There was this cool interview with Rebecca Newberger Goldstein from The Atlantic a couple months ago about philosophy and its usefulness in a world where there is science.
This is what she has to say:
There’s the claim that the only progress made is in posing problems that scientists can answer. That philosophy never has the means to answer problems—it’s just biding its time till the scientists arrive on the scene. You hear this quite often. There is, among some scientists, a real anti-philosophical bias. The sense that philosophy will eventually disappear. But there’s a lot of philosophical progress, it’s just a progress that’s very hard to see. It’s very hard to see because we see with it. We incorporate philosophical progress into our own way of viewing the world. Plato would be constantly surprised by what we know. And not only what we know scientifically, or by our technology, but what we know ethically. We take a lot for granted. It’s obvious to us, for example, that individual’s ethical truths are equally important. Things like class and gender and religion and ethnicity don’t matter insofar as individual rights go. That would never have occurred to him. He makes an argument in The Republic that you need to treat all Greeks in the same way. It never occurs to him that you would treat barbarians (non-Greeks) the same way.
It’s amazing how long it takes us, but we do make progress. And it’s usually philosophical arguments that first introduce the very outlandish idea that we need to extend rights. And it takes more, it takes a movement, and activism, and emotions, to affect real social change. It starts with an argument, but then it becomes obvious. The tracks of philosophy’s work are erased because it becomes intuitively obvious. The arguments against slavery, against cruel and unusual punishment, against unjust wars, against treating children cruelly—these all took arguments.
Philosophy has the difficult task of identifying moral direction, which is something that science cannot do. It’s not even clear even how science would go about identifying even the most basic of moral claims, like the wrongness of slavery or the rights of man regardless of race or sex. Philosophy has the hard task of being first; the first to make an argument in an area of ambiguity and the first to be overlooked once the argument eventually becomes obvious and accepted.
Startups and technological advances seem to go through a similar arc as philosophical arguments. Startups – especially ones that seemed like unpopular longshots from the beginning like Foursquare, Snapchat, Twitter, Instagram, and Zynga – and their success only seem obvious in retrospect. From the outset, these startups seemed to inhabit the same precarious role as philosophy: the first in uncharted territory, against the views of a large % of the population, and unproven POC.
It’s only years later that the leaders of the movement are named visionaries. It’s only years later that the movement itself seemed obvious all along. It’s only years later that people are scratching their heads, wondering why they didn’t think of the ideas years earlier. Norms take time to develop, and the world is forever changed by them, but they are anything but obvious from the outset.

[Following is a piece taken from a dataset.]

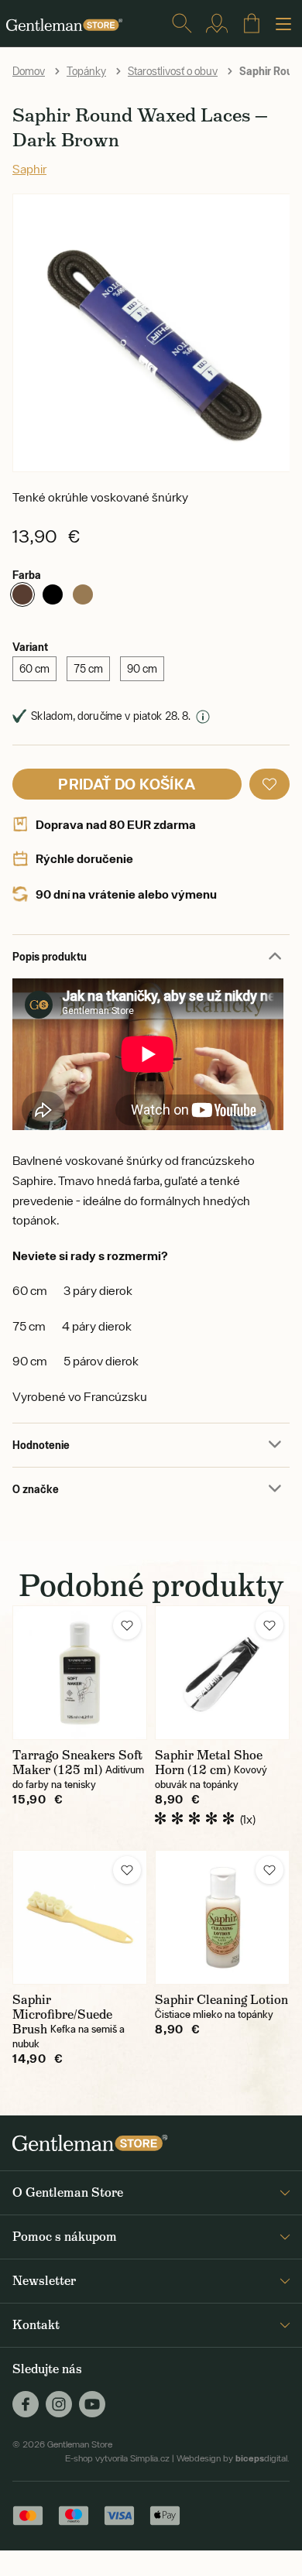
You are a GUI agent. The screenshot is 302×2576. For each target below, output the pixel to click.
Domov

I look around the Orbital group and the teachers, I wonder which ones have ideas that have to be the potential of being obvious years later. I really liked a few of the ideas around the room: a more interactive programming learning/educational tool, a forum that offers more on-point and real-time relationship/love advice, and higher-quality and immersive video games. My own idea involves elements of time-banking (a service swapping model that involves time sharing and not money), but I hope to restrict it to higher quality services and have it centered around learning and recreation. In short, my thesis is that people enjoy meeting people, learning, and recreation, and that there are problems with current offerings like Skillshare and GA (illiquid marketplace resulting in less two-sided transactions and fewer attractive course offerings).
As I continue to work in my career (professional poker, day-trading, derivatives market-making, non-profit fundraising, tennis coaching, startup work at Kitchensurfing), I have begun to see how each of these industries will change through time and I wonder which of these changes will be obvious. Manual day-trading seems like it’s already a profession of the past: traders still believe they have significant edge in markets that are quickly becoming run by more advanced and more systematic algorithms and data analysts. Programmers are desired for their hard skillsets everywhere. In a few years, where will these industries and professions stand? Which ones will not stand the test of time and which ones will emerge and seem as inevitable transformations in the process?
The world is obviously changing at an accelerated rate and I wonder what conditions and industries will eventually become obsolete and which transformations will seem obvious in hindsight.